Woman's Day, also known as National Woman's Day (a retronym in regard to the later international observance), was a commemoration conceived by labor activist Theresa Malkiel, and organized principally in New York City by the Socialist Party of America on the last Sunday in February in 1909 and 1910. It was the immediate predecessor to International Women's Day which began to develop globally in 1911, although it was still observed in the United States in February rather than in March for several years.

== Background ==
There is an account of Woman's Day being inspired by an 1857 garment strike in New York City, but this appears to be a fabrication from a French ideological dispute. Neither was it based on a particular strike in 1908, as is sometimes stated.

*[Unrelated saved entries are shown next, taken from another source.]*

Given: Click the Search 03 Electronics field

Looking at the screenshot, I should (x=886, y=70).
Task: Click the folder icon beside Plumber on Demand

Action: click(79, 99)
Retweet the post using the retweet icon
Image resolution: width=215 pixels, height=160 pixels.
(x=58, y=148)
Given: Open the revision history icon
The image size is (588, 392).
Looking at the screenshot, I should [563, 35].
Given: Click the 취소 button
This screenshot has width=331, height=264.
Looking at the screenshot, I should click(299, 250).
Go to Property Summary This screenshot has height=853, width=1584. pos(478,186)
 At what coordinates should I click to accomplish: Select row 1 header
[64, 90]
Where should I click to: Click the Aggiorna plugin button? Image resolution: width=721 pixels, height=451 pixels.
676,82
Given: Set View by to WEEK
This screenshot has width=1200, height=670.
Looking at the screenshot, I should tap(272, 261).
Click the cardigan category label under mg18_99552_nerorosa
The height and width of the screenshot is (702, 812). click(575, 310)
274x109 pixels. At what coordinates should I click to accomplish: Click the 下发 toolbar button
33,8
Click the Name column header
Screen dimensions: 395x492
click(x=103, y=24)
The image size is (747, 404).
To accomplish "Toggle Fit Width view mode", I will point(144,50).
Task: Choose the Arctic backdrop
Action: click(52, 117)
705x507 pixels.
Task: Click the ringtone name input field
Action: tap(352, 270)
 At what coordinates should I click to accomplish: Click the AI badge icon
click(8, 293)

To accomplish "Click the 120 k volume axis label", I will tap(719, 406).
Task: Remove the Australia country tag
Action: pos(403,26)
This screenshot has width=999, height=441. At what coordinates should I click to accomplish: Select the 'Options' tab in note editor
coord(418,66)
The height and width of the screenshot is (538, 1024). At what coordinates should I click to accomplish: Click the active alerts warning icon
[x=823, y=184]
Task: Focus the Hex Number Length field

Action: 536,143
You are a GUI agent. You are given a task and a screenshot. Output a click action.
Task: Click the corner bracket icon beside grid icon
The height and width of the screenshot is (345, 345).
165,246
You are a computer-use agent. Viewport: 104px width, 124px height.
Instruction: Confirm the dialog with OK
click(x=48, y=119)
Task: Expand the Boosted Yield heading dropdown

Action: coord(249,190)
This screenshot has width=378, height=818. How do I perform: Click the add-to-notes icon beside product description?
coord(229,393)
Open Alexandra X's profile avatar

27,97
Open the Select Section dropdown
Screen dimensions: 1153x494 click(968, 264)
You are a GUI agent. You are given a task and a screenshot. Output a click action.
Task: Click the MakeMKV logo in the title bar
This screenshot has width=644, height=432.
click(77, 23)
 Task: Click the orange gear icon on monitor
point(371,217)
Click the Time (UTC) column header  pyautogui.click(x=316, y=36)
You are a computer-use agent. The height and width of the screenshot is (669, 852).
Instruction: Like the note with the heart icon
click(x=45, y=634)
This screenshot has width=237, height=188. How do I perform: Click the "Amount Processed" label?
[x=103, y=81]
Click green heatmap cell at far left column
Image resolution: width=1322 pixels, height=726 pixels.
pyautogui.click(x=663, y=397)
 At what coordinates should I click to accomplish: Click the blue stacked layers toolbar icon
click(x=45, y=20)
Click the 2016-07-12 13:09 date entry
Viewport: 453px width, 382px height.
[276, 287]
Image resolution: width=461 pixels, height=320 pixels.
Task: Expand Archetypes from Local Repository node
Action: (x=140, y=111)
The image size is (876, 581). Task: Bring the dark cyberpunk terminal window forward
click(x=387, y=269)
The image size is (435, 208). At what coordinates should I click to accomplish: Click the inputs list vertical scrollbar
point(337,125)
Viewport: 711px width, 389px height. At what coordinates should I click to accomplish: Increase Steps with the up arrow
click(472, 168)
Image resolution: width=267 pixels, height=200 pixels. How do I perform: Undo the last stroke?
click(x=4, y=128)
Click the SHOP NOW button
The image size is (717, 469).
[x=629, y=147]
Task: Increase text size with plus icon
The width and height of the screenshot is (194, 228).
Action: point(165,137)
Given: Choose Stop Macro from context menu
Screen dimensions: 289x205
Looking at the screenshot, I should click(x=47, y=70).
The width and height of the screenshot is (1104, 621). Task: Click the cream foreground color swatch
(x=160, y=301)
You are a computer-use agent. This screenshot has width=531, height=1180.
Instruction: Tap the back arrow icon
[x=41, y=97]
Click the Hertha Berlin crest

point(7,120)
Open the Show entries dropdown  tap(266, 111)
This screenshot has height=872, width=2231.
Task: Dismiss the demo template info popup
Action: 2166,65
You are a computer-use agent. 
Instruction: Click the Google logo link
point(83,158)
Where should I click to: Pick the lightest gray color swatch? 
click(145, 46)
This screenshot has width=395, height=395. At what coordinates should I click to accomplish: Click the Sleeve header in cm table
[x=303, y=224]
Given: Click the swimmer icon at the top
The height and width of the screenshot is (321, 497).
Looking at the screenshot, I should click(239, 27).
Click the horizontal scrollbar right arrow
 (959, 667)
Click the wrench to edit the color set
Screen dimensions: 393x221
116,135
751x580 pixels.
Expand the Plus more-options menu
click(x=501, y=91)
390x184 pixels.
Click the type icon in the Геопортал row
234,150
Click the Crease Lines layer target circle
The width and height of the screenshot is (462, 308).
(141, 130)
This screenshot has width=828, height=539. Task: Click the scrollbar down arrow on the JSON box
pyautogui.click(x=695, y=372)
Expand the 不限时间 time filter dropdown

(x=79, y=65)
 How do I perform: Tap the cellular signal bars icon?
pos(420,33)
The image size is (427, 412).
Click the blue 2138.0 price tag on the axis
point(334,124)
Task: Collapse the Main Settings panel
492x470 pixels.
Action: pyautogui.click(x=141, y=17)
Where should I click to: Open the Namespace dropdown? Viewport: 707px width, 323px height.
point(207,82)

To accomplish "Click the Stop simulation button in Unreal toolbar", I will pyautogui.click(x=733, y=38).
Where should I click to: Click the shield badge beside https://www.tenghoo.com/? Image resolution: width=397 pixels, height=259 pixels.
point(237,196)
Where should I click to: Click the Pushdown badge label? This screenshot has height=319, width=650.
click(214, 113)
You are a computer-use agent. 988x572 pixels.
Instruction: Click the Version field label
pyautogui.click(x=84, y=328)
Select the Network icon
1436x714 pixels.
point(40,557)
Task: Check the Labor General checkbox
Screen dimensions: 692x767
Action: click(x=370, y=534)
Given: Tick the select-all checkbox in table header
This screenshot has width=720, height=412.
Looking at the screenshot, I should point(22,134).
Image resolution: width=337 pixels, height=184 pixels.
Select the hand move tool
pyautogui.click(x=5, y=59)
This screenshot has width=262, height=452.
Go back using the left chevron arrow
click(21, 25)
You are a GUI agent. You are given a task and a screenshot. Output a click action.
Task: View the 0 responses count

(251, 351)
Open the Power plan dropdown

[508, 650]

Some American women socialists disagreed with a resolution at the 1907 International Socialist Women's Conference that discouraged cooperation with non-socialist suffrage activists, and subsequently in 1908 the Woman's National Committee led by Theresa Malkiel was established by the Socialist Party of America and they expressed broad support for suffrage.

The Socialist Party first called in December 1908 for demonstrations for women's suffrage in the coming February.

== Events ==
On February 23, 1909, Leonora O'Reilly addressed an audience of 2,000 at the Murray Hill Lyceum. Charlotte Perkins Gilman also spoke at the Labor Lyceum and Parkside Church in Brooklyn, New York.

On February 27, 1910, Rose Schneiderman, Charlotte Perkins Gilman, and Meta L. Stern spoke at Carnegie Hall, and expressed sympathy for the Philadelphia general strike. This was the first time it was actually known as "Woman's Day". By this year, commemorations were spreading across the United States, as reported in The Progressive Woman.

On February 25, 1911, May Wood Simons and Bertha M. Fraser spoke at Carnegie Hall.

Like International Workers' Day (May Day), International Women's Day originated early in the United States, but achieved greater 20th century popularity outside of that country.